■ Exercise objective
Render the entries from the line containing "Image resolution: width=913" through the end of the entries as a numbered list, leaving out any blank lines.
━━━━
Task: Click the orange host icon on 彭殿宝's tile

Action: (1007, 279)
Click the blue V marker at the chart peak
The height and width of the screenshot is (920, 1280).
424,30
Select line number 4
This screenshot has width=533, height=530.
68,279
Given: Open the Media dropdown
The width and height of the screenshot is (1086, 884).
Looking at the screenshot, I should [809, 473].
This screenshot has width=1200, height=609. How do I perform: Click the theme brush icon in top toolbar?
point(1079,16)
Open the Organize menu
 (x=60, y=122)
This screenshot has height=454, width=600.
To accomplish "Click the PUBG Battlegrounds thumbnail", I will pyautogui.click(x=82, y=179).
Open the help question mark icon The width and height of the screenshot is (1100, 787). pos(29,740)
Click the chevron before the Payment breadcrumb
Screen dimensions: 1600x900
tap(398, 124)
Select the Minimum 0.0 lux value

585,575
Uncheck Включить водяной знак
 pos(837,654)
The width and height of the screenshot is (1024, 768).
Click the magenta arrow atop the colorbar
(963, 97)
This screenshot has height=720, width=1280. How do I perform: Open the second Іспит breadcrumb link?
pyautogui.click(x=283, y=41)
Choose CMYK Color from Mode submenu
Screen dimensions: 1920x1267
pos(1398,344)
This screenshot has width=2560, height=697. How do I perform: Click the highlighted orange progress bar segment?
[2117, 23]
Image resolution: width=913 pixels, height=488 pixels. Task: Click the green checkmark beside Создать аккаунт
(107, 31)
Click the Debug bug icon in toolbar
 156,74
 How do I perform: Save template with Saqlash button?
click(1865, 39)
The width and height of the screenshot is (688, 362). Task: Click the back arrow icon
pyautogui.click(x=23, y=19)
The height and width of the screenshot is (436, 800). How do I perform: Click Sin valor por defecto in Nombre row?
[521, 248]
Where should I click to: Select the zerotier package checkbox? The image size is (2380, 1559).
━━━━
■ Solved exercise
1. Image resolution: width=913 pixels, height=488 pixels. Task: Click the green checkmark beside Создать аккаунт
2. (107, 31)
3. Click the Debug bug icon in toolbar
4.  156,74
5.  How do I perform: Save template with Saqlash button?
6. click(1865, 39)
7. The width and height of the screenshot is (688, 362). Task: Click the back arrow icon
8. pyautogui.click(x=23, y=19)
9. The height and width of the screenshot is (436, 800). How do I perform: Click Sin valor por defecto in Nombre row?
10. [521, 248]
11. Where should I click to: Select the zerotier package checkbox? The image size is (2380, 1559).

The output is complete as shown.